If you have to muzzle your opponent you have already lost. I look forward to the return of CV so we can argue each other again.
Oh ColonialContrarian shelve that anger and feel the love. Put your Sgt. Peppers album on and chill when the hate overflows onto your keyboard.
I’m sure CV is missing you too even though it must get boring for him always winning the debate with you 😉
You make a good point about the muzzle business.
To fight the war against Climate Change leadership is necessary.
Where will this leadership come from?
When it comes to Climate Change. Doesn’t this strange paradox of dithering, procrastination, of half measures, of soothing and expedience and delays, describe our present parliament, both government and opposition. Especially when we have entered a period of dangerous consequences.

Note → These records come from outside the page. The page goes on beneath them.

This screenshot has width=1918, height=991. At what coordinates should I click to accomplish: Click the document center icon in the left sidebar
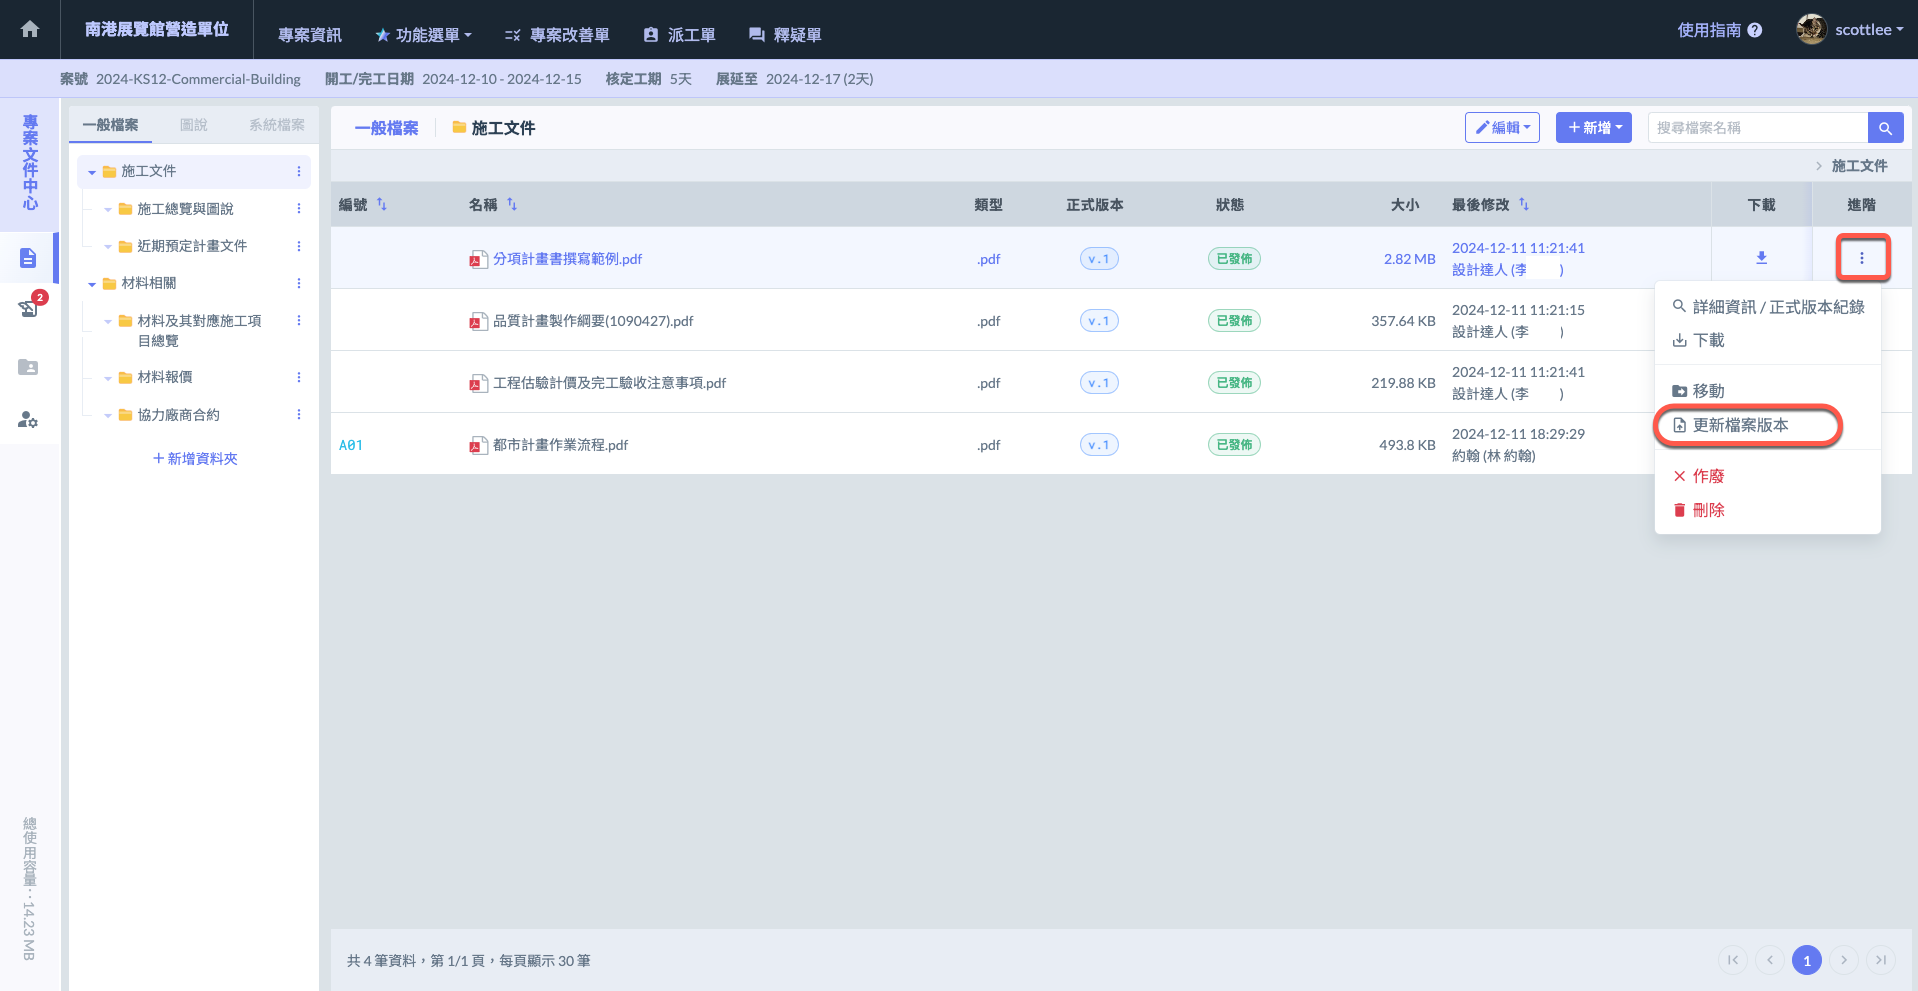(28, 258)
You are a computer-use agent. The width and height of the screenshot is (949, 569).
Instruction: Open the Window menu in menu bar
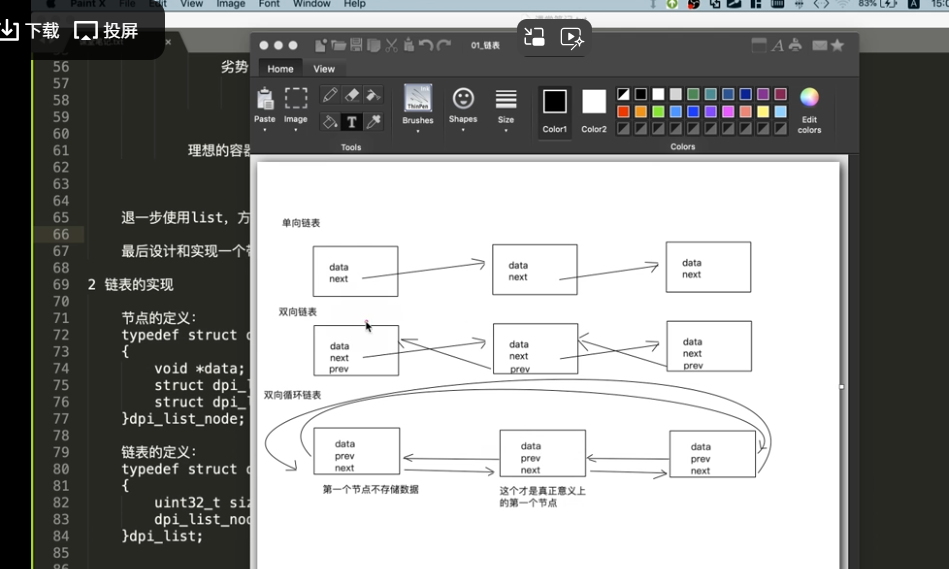312,4
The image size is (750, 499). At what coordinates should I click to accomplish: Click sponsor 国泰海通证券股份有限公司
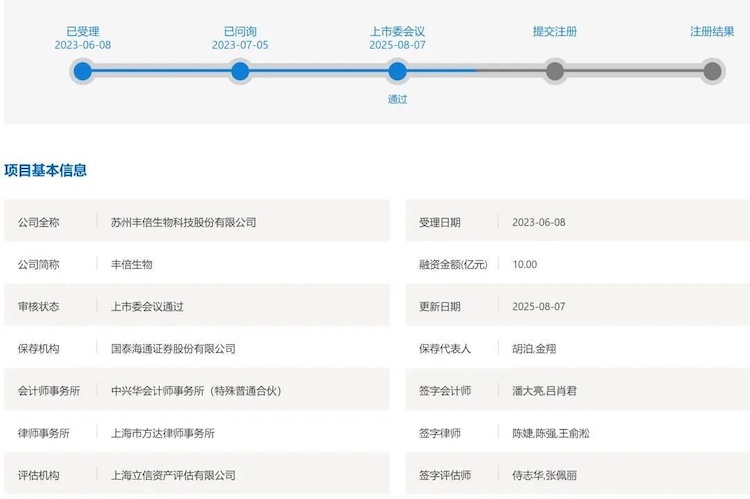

Currently now that the apologists and Ignorers of climate change are dominant, one each, in two of the major parties in parliament. And the Greens are busy tailoring their party to fit with this paradigm.
The big political question is:
Who will be New Zealand’s Climate Churchill?
“The Climate Pearl Harbors and Polands are here. The Climate Churchills and FDRs aren’t.”
Could Russel Norman be this Climate Change Churchill?
Could anyone else hiding in the Green Party caucus be keeping their light under a bushel?
In my opinon the closest we have to a Climate Churchill in our parliament is David Cunliffe.
In my opinion Cunliffe’s treatment at the hands of the Shearer gang could also be seen as a warning shot across the bows of the Green Party…..
‘Raise the issue of climate change at your cost.’